Les résultats des sondages, connus des importants depuis quelque temps, inquiètent ces dominants : se pourrait-il, se disent-ils entre eux, à l’apéritif à onze heures ou dans un carnotzet à plus d’heure, que nous ayons à ce point mal jugé la capacité du peuple à suivre, tel un troupeau de moutons, nos indications ? Se pourrait-il que nous fussions à ce point éloignés de la vérité des citoyens ? Se pourrait-il qu’en dépit de nos injonctions cette candidature pour les Jeux Olympiques de 2026 dérive vers la négation de nos valeurs, c’est-à-dire de notre faculté à être considérés comme des chefs ?
Et ces questions deviennent peu à peu insupportables pour ceux-là mêmes qui les énoncent. Ils ne peuvent envisager leur propre erreur, ils ne peuvent imaginer avoir eu tort d’avoir accompagné Christian Constantin et d’autres, vers ce lieu présenté comme un abïme par leurs adversaires, ils ne peuvent croire à leur manque d’intuition politique.

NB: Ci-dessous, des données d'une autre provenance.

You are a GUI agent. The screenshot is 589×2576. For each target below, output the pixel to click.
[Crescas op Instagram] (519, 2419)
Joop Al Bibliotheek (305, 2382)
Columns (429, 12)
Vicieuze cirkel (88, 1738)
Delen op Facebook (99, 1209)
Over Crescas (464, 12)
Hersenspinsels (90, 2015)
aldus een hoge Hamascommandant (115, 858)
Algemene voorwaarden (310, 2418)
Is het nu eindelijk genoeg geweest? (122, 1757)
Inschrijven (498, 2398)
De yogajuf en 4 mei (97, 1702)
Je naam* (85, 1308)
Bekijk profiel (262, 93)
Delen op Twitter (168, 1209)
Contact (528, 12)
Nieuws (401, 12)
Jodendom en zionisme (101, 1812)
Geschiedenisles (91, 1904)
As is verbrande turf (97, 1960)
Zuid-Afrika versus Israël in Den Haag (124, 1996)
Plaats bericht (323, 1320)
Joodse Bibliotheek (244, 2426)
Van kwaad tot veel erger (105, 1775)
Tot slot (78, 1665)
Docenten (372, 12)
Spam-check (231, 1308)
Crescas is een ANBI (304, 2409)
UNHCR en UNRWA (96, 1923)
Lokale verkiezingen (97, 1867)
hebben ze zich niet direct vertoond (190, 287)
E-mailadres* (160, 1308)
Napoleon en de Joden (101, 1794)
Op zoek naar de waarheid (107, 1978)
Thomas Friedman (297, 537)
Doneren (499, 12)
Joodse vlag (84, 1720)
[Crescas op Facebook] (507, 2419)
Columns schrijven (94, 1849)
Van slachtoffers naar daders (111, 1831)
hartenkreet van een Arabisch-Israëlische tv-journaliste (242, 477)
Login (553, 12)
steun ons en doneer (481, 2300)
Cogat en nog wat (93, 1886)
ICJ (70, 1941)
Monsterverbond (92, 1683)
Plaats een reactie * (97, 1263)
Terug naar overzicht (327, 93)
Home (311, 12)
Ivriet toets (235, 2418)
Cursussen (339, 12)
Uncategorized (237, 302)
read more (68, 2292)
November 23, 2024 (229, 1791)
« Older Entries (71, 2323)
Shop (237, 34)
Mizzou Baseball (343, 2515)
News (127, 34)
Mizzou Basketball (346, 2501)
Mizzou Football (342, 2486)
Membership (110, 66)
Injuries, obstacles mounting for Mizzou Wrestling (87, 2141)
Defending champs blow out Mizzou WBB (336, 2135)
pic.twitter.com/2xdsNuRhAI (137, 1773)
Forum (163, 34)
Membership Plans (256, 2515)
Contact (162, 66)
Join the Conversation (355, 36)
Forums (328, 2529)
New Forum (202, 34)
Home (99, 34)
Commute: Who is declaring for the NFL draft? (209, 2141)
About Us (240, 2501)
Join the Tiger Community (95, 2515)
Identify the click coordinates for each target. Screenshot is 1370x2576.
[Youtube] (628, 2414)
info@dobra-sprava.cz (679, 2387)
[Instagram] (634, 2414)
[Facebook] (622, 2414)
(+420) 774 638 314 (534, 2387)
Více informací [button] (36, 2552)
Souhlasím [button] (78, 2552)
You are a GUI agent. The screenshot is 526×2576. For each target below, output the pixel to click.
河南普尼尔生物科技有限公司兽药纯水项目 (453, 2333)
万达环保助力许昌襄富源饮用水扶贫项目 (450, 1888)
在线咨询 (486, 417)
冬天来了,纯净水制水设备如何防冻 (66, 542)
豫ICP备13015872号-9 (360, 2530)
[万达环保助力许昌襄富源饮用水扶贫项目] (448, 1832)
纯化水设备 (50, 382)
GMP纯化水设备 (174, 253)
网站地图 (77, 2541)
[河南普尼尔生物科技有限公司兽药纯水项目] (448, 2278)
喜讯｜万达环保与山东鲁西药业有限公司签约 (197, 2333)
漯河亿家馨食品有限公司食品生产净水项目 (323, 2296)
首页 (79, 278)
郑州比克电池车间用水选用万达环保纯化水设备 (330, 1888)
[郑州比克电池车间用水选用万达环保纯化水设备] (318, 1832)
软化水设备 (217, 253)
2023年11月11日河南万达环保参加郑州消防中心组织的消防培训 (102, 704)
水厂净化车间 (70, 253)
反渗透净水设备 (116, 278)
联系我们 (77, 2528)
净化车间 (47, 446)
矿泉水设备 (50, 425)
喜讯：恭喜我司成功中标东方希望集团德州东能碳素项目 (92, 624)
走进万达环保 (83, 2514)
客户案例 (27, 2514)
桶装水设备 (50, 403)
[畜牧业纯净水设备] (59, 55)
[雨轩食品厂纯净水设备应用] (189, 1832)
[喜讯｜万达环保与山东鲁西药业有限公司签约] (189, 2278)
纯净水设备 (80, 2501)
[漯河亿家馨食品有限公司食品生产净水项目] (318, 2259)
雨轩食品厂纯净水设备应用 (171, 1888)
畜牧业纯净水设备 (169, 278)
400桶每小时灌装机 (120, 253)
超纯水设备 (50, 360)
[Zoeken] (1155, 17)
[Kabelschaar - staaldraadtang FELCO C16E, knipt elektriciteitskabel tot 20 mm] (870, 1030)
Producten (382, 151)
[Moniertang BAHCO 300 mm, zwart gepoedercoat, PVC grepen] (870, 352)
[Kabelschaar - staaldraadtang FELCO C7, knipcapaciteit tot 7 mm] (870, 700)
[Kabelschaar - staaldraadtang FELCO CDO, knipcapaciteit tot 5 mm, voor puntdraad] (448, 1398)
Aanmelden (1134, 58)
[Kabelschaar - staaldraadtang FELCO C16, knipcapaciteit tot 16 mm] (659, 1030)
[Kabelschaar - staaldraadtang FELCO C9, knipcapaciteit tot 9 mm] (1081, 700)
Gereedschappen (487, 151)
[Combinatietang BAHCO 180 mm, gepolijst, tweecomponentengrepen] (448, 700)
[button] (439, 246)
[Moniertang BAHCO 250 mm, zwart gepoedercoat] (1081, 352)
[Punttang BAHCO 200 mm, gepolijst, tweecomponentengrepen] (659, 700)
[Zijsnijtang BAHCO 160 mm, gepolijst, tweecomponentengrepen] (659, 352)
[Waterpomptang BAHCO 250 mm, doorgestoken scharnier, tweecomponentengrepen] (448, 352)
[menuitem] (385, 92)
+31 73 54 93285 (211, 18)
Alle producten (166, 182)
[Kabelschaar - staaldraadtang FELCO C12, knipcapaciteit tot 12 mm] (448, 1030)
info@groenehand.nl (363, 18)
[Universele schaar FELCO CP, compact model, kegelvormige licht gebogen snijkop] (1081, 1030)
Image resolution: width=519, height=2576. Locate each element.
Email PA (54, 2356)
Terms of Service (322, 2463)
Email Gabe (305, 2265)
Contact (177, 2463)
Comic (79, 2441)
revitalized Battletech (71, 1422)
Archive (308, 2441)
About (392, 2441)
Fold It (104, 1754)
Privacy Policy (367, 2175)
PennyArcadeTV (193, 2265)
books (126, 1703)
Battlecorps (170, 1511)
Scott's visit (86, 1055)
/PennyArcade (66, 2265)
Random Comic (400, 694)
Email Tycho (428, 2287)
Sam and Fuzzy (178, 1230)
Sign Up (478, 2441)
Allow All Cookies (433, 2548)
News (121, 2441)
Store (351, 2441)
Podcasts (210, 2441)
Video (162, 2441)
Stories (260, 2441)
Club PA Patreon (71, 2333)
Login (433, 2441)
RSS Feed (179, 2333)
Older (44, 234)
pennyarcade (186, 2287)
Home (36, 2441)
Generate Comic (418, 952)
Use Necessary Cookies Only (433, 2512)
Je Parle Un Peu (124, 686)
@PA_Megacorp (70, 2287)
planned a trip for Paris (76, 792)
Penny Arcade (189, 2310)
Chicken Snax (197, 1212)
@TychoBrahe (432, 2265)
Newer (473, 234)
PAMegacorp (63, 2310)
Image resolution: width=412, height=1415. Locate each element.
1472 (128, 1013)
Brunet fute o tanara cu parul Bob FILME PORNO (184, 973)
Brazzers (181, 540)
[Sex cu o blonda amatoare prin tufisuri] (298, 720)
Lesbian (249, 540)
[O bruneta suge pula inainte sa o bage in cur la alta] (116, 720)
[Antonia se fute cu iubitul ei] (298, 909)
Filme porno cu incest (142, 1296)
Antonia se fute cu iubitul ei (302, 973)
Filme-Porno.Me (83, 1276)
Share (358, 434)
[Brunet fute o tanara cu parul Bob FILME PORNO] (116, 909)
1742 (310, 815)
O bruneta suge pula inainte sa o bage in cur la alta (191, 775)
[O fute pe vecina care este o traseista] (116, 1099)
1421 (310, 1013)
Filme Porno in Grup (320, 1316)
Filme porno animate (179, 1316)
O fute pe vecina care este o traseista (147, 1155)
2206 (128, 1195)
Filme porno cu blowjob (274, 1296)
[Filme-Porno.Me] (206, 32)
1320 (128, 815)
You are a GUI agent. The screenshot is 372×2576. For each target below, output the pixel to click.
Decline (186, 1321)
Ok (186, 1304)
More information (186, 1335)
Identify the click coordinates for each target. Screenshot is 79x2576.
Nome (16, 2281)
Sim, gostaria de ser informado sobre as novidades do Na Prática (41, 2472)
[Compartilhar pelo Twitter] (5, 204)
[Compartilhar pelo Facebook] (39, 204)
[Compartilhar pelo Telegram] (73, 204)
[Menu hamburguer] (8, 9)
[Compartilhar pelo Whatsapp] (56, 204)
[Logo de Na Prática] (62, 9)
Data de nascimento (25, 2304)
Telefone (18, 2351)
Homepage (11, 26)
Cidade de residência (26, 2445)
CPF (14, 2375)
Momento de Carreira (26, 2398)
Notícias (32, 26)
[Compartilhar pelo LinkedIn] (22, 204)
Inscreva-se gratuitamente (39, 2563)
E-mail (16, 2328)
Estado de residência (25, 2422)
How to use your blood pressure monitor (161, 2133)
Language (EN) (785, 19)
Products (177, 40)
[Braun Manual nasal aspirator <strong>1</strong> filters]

C’est alors que les plus chefs des grands chefs des petits chefs se disent entre eux : nous devons riposter, nous devons contre-attaquer, nous devons nous imposer, nous devons gagner et l’emporter. Comment ? En accroissant le rythme de notre propagande. En intensifiant notre force dans les réseaux. En écrasant les importuns et les pessimistes. En utilisant notre armée. Quelle armée ? Mais l’ensemble de l’armée bureaucratique qui nous permet de diriger, avec une main de fer dans un gant de velours, nos administrés. Travaillons au corps tous les fonctionnaires pour que ceux-ci, intéressés subitement au projet, déploient leur bonne parole vers la Cité et disent à tous ceux qu’ils rencontrent à quel point le Valais serait bénéficiaire des largesses de la Confédération et du CIO. A quel point le Valais est à même de créer des championnes capables de s’imposer lors de la descente olympique le 14 février 2026. A quel point même le Valais est à même de soigner la corruption endémique du CIO. A quel point peut-être, grâce au Valais, il n’y aura plus du tout de drogue dans le ski fond. Un pas de plus, et on devine que nous serons prêts, plus tard, à organiser les Jeux d’été !
Les bureaucrates, c’est-à-dire les fonctionnaires qui ne réfléchissent pas et qui obéissent sans penser, n’ont pas pour habitude de vie de s’opposer aux injonctions venant d’en haut. Ils se plaisent plutôt à faire des courbettes, à soigner leurs baise-main et à saliver lorsqu’un important fait semblant de s’intéresser à eux.
Il faut espérer, comme je le crois, que l’employé d’Etat de chez nous a encore le goût du service public, et sait faire la distinction entre le bien public et les intérêts privés. J’ai dans l’idée que les fonctionnaires valaisans ne sont pas comparables aux organes de Bagnes et qu’ils sauront, dans le secret des urnes, s’interroger sur leur rôle de citoyens responsables. Ils ne voudront alors pas être comparés, même indirectement, à ces hommes qui ont accepté des passe-droits criminels dans le Verbiergate et dans la construction du parking des Marais-Verts à Verbier.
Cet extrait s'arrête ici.